• **Records to use**:
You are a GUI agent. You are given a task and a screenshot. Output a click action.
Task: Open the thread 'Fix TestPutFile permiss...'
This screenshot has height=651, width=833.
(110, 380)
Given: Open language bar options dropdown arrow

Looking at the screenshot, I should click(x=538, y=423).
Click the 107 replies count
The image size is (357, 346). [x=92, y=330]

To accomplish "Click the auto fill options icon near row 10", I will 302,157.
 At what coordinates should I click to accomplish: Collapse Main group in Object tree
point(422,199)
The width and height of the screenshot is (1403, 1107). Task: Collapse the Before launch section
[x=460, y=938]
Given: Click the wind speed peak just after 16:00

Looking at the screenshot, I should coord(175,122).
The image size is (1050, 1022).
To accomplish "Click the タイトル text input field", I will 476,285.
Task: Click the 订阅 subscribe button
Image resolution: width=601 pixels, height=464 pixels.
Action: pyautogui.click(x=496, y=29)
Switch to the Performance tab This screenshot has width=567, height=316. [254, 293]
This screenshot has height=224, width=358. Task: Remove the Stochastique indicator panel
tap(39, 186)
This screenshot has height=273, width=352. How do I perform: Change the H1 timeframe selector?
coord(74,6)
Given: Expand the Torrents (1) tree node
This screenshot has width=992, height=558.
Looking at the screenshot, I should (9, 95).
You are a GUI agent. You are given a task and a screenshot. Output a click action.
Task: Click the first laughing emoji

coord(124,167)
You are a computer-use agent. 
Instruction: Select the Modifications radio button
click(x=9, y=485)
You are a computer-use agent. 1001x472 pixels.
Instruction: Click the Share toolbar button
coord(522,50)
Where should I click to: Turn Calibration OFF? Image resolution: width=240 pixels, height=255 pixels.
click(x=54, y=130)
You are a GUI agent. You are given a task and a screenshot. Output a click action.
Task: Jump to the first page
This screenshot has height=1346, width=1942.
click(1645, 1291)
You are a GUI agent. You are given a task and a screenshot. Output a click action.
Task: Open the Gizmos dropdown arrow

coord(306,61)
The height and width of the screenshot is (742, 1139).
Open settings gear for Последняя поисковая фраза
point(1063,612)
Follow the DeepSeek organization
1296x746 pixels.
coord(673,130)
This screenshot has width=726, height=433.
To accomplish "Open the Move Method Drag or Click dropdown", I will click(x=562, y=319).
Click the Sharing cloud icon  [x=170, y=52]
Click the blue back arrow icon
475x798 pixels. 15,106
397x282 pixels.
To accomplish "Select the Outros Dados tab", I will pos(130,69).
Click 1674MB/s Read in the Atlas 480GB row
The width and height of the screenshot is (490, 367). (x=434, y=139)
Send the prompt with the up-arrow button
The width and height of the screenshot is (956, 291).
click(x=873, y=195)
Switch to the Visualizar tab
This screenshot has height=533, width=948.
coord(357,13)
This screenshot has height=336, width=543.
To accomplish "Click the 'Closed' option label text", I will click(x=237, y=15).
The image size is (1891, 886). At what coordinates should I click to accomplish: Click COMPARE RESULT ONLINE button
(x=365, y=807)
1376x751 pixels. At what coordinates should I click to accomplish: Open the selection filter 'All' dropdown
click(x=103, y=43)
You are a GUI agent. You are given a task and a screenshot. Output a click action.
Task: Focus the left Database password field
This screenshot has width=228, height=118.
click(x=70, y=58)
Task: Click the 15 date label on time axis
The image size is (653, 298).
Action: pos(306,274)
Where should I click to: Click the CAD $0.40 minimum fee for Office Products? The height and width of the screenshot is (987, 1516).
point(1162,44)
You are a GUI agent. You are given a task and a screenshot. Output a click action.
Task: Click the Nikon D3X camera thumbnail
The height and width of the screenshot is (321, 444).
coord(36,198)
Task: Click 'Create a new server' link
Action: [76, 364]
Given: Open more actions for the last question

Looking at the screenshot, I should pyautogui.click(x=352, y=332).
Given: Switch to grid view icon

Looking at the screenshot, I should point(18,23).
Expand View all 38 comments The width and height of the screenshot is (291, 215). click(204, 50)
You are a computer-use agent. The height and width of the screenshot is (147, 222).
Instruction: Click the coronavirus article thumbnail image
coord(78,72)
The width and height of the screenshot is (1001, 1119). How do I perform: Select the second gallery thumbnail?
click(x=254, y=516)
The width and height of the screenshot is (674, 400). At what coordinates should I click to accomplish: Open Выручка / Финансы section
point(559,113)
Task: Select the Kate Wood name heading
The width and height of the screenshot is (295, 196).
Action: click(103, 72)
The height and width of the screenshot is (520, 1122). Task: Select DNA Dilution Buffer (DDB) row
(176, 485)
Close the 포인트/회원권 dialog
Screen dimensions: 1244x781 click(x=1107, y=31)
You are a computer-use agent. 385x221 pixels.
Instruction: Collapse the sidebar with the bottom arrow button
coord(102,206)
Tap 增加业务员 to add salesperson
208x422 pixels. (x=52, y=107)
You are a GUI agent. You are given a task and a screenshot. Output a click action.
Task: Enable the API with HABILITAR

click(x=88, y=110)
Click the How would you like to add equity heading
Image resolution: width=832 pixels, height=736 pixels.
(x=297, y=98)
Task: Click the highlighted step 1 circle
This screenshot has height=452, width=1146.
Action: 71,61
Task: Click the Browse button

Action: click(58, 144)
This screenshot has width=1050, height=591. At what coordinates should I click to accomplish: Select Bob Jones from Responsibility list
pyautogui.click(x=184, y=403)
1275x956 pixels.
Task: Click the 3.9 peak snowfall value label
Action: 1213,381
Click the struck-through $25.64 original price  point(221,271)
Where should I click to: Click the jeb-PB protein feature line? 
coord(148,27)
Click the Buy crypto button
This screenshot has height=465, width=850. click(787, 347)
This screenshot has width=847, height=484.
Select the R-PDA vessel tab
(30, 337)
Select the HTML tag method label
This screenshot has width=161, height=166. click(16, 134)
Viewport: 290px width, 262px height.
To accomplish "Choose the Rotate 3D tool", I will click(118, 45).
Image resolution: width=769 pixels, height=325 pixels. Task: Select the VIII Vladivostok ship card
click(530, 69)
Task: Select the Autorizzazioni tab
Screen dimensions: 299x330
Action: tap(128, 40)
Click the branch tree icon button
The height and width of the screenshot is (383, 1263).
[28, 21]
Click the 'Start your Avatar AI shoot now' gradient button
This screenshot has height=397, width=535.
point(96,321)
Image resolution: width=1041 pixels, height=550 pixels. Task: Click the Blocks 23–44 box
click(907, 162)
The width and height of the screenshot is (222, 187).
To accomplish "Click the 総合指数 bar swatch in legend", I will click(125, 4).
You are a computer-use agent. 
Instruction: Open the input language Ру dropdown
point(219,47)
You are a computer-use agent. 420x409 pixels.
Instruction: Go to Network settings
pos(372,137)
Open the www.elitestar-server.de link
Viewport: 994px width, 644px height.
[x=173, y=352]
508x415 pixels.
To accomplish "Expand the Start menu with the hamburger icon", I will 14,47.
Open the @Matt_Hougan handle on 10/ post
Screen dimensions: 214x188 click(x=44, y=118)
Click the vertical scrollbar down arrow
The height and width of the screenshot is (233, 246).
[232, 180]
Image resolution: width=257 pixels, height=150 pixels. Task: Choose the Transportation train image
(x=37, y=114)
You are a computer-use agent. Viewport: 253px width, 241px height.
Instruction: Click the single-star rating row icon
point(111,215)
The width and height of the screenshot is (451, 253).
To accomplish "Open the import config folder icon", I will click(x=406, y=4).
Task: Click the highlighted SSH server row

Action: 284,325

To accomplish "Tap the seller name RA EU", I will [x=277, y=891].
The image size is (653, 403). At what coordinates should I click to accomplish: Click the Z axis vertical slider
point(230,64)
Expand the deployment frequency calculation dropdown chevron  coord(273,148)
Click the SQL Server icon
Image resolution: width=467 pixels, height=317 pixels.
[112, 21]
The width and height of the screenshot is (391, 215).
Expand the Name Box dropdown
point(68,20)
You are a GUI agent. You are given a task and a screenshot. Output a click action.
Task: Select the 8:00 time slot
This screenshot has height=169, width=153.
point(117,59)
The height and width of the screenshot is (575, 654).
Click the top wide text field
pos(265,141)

• **Description of the task**:
Each line from the one containing "Expand the Name Box dropdown" to the end of the entries above should be copied exactly, and no other line.

• **Solution to the problem**:
Expand the Name Box dropdown
point(68,20)
You are a GUI agent. You are given a task and a screenshot. Output a click action.
Task: Select the 8:00 time slot
This screenshot has height=169, width=153.
point(117,59)
The height and width of the screenshot is (575, 654).
Click the top wide text field
pos(265,141)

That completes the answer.